A fraction represents a part of a whole. It's written as one number over another, separated by a line, such as \( \frac{3}{5} \). The number on top is called the numerator, and it tells you how many parts you have. The number at the bottom is called the denominator, and it tells you into how many equal parts the whole is divided.

Fractions can be thought of as division problems. For example, \( \frac{3}{5} \) can be interpreted as 3 divided by 5. This makes fractions very useful in various mathematical operations, like addition, subtraction, multiplication, and division.

• A fraction with the same numerator and denominator is equal to 1, such as \( \frac{5}{5} = 1 \).
• Improper fractions have numerators larger than denominators, such as \( \frac{7}{4} \).
• Mixed numbers are a combination of a whole number and a fraction.

Recognizing these properties and knowing how to manipulate fractions is key to solving problems that involve fractions, such as those with equations.

Exponents are a way to express repeated multiplication. They are written as a small number placed to the upper right of a base number. If we have \( \left(\frac{3}{5}\right)^{3} \), then \( \frac{3}{5} \) is the base and 3 is the exponent.

The exponent dictates how many times the base is used as a factor in a multiplication. In our case:

• The expression \( \left(\frac{3}{5}\right)^{3} \) means \( \frac{3}{5} \times \frac{3}{5} \times \frac{3}{5} \).
• An exponent of 1 means the base remains unchanged, and an exponent of 0 means any nonzero base raised to this power is 1.

Understanding and working with exponents simplifies equations significantly. The power of exponents is that they provide a compact way to deal with large numbers or situations involving repeated multiplication.

Multiplying fractions is a straightforward process compared to adding or subtracting them. You don't have to worry about finding a common denominator. To multiply fractions like \( \frac{3}{5} \times \frac{3}{5} \), simply multiply the numerators together to get the new numerator, and multiply the denominators together to get the new denominator.

Let's break it down:

• For \( \frac{3}{5} \times \frac{3}{5} \), multiply the numerators: \( 3 \times 3 = 9 \).
• Multiply the denominators: \( 5 \times 5 = 25 \).
• Therefore, \( \frac{3}{5} \times \frac{3}{5} = \frac{9}{25} \).
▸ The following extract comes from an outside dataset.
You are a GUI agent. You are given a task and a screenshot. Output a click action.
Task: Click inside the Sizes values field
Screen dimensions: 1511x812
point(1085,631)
Repeating the process with another multiplication, \( \frac{9}{25} \times \frac{3}{5} \):

• Numerators: \( 9 \times 3 = 27 \).
• Denominators: \( 25 \times 5 = 125 \).
• The result is \( \frac{27}{125} \).

When multiplying fractions, focus on multiplying straight across, simplifying only if necessary after the final multiplication step. This method saves time and helps avoid errors.